Le récit, finalement ténu, a parfois du mal à tenir la distance après les ravages de la vague meurtrière. Les images chocs resteront gravées dans les mémoires et le travail du cinéaste consiste ensuite à faire le deuil du drame et à suivre chaque protagoniste dans leur quête de retrouvailles. Evidemment, à partir de là, ça se gâte un peu. The impossible n’évite pas toujours le pathos. Les enfants sont perdus, la mère est hospitalisée et le brave père de famille prend son courage à deux mains pour réunir à nouveau ce joli petit monde. Le récit bouleversant et édifiant du récit se heurte parfois à un sentimentalisme outré qui n’évite pas toujours une forme d’obscénité, telle ses gros plans racoleurs sur le visage à moitié défiguré de Naomi Watts ou la tristesse appuyée du regard des enfants. Mais le pire se situe dans la représentation de la population locale qui n’existe que pour une fonction : porter assistance aux occidentaux. Une faute de goût (à chaque fois présente dans le cinéma mainstream) qui n’altère pas la qualité du film cependant.

Bayona joue sur la corde raide. Il s’engouffre parfois dans les effets les plus éculés de ce type de cinéma très prisé à hollywood. En même temps, c’est la règle du jeu. Sans cynisme, il filme un mélodrame avec une grande franchise et sincérité. Il crée surtout une tension, un suspense palpable grâce à une mise en scène très fluide et ample. Il filme à hauteur d’homme. La caméra, souvent en mouvement, colle au basque des personnages, ne s’égare pas dans des plans d’ensembles inutiles ou des effets visuels inappropriés. Et en filmant l’après catastrophe, The impossible se démarque de classiques comme Titanic, La tour infernale ou 2012.

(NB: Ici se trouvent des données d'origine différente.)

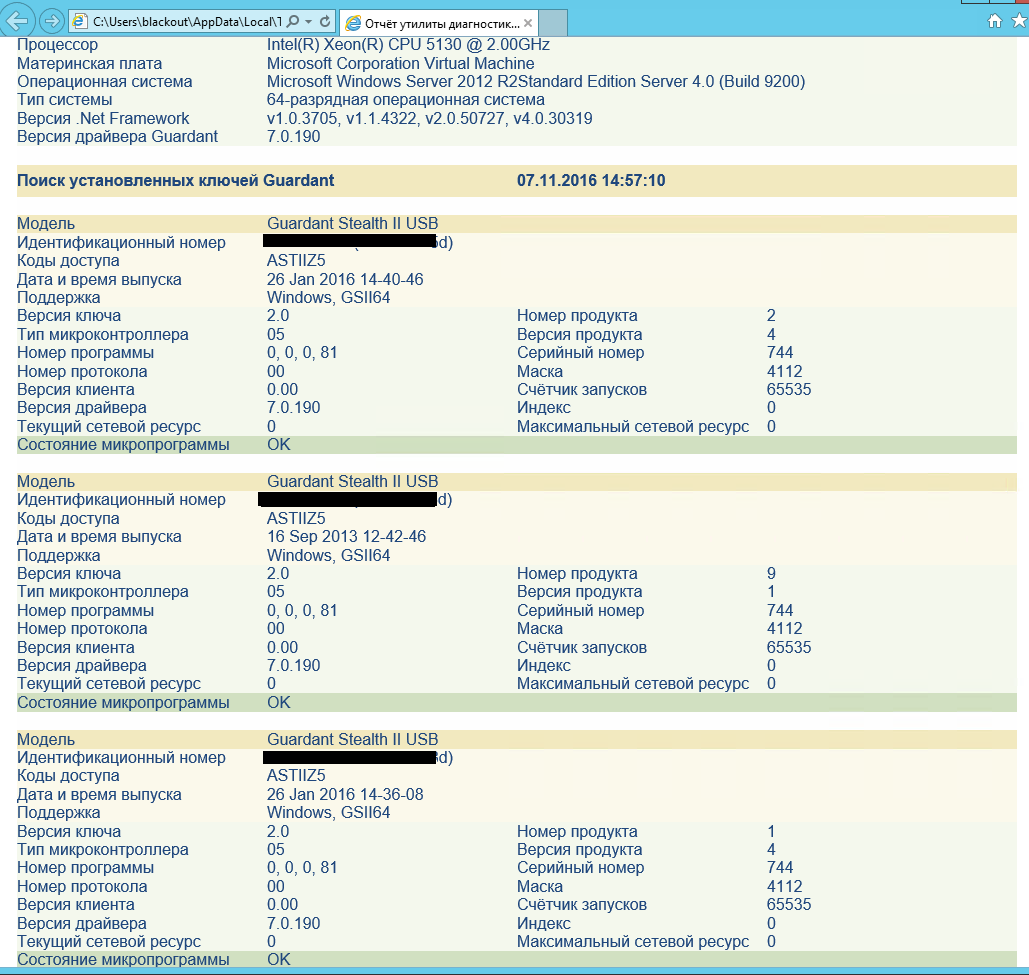Expand the address bar autocomplete dropdown arrow
1029x975 pixels.
[310, 21]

Enfin, les comédiens sont formidables. On n’a aucune difficulté à partager l’angoisse, la volonté de se battre d’Ewan McGregor, comédien un peu transparent mais auquel il est très facile de s’identifier. Et Naomi Watts, même défigurée et immobile pendant presque tout le film, parvient à nous bouleverser avec un simple regard. Elle s’impose à nouveau comme l’une des plus grandes comédiennes en activité,  loin devant les minauderies d’une Nicole Kidman.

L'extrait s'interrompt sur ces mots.